Whenever a line in the data below includes the string "Expand", copy it out.

**** Records for the task ****

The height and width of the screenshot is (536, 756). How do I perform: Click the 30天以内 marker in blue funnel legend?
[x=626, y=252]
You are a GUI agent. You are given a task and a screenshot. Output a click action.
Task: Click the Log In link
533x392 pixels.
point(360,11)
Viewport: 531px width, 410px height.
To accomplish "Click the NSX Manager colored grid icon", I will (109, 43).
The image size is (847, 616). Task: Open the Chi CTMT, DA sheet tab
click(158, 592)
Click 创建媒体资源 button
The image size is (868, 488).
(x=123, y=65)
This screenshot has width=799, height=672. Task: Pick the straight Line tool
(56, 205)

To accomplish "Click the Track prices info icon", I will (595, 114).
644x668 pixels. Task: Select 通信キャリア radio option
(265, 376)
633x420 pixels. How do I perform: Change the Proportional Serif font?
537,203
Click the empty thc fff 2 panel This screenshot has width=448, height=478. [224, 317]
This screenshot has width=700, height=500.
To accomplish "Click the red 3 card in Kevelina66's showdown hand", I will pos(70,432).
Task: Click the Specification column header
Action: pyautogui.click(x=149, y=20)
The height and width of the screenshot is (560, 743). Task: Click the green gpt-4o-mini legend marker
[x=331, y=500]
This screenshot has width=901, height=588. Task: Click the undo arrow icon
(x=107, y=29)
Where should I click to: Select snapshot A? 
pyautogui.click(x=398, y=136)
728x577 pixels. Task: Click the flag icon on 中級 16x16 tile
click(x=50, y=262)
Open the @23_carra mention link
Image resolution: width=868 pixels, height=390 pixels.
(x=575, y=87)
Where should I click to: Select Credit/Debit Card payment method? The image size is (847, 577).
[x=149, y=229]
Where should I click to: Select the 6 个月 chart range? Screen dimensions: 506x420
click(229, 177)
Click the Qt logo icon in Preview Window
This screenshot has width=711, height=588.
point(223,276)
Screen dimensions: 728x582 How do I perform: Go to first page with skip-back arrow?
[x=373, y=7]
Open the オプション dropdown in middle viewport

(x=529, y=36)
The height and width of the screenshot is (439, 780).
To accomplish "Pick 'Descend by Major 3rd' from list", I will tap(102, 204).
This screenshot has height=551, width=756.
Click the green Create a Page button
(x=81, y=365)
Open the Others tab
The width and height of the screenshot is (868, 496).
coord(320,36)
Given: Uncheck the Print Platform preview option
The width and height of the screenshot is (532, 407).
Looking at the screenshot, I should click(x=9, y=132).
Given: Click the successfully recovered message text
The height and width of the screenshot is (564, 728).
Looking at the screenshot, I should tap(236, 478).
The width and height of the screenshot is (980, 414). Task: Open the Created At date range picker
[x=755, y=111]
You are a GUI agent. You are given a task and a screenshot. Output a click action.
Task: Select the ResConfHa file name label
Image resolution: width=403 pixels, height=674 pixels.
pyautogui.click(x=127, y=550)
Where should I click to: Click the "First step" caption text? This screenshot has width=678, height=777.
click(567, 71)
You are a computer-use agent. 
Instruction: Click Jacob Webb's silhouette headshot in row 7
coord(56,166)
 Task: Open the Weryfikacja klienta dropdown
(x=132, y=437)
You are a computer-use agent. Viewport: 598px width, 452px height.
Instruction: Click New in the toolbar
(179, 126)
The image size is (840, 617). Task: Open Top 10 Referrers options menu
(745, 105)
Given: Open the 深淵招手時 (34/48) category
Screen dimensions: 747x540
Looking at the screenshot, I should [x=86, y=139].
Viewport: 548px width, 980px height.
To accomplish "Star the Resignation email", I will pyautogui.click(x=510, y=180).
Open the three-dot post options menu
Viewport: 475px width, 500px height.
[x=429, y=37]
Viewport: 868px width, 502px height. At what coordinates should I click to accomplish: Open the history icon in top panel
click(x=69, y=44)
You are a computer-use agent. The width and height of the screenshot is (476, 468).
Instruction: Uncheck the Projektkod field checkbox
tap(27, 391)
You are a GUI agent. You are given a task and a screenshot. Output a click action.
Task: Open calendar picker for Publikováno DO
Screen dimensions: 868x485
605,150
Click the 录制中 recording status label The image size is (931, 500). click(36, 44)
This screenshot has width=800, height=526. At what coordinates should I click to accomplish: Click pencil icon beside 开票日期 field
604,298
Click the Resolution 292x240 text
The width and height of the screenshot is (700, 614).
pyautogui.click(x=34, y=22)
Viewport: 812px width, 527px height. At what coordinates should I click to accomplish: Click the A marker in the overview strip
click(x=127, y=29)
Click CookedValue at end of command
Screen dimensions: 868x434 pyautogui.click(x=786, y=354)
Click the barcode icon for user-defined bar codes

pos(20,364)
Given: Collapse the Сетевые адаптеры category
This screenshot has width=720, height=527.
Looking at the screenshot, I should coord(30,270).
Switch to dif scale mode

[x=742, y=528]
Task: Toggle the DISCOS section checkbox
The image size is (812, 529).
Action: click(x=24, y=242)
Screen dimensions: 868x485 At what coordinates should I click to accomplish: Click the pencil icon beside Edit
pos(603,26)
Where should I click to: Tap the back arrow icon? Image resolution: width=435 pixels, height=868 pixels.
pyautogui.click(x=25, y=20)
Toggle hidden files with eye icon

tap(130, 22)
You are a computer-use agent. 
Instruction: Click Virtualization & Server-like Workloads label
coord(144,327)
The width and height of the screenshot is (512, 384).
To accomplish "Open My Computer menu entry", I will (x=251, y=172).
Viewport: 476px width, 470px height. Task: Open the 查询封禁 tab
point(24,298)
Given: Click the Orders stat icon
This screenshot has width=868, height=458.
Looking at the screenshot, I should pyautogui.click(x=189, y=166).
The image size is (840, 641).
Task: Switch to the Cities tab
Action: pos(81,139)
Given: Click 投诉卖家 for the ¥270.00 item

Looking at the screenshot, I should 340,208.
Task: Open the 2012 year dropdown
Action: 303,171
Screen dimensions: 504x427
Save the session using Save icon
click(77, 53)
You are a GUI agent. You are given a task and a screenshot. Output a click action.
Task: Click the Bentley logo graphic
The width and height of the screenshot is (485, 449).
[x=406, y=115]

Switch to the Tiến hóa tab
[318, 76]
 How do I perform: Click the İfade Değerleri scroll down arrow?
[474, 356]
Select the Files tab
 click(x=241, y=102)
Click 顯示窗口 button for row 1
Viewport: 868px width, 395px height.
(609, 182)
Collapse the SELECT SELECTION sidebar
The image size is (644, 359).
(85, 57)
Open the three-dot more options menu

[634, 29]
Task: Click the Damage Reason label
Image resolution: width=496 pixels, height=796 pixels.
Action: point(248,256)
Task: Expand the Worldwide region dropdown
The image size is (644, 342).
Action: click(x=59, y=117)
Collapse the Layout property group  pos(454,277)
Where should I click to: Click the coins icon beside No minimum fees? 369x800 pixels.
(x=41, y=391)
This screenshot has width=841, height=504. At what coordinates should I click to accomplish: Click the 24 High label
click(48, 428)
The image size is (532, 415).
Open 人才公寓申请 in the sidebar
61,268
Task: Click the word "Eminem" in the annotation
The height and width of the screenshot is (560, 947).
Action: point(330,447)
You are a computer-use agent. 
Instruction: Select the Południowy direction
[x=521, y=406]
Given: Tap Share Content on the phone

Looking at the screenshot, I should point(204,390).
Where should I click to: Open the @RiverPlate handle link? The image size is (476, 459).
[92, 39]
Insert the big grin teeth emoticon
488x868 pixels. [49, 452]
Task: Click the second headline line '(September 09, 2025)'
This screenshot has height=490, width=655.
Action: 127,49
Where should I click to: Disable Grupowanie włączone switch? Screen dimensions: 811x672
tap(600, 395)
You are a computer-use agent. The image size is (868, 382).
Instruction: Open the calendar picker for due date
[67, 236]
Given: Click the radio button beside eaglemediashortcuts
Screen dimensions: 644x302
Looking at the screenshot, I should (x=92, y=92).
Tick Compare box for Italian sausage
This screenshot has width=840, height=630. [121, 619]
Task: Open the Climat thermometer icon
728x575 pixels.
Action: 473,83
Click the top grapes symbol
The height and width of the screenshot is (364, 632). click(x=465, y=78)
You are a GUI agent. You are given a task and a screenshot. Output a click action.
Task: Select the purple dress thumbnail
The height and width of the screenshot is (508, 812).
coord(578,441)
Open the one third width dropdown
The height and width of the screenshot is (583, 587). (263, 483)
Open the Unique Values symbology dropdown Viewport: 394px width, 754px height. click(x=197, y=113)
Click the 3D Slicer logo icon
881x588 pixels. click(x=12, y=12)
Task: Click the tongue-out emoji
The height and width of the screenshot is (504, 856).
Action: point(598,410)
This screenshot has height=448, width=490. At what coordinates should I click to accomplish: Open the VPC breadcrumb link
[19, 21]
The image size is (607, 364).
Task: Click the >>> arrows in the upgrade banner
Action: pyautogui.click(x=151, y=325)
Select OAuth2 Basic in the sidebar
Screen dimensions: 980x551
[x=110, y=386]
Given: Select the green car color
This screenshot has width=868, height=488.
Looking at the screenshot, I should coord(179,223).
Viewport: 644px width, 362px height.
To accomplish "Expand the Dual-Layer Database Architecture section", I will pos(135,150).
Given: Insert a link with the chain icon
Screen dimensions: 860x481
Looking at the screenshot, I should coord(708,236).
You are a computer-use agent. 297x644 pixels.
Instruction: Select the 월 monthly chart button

****

> **Exercise answer**
Task: Expand the Worldwide region dropdown
To accomplish "Expand the Dual-Layer Database Architecture section", I will pos(135,150).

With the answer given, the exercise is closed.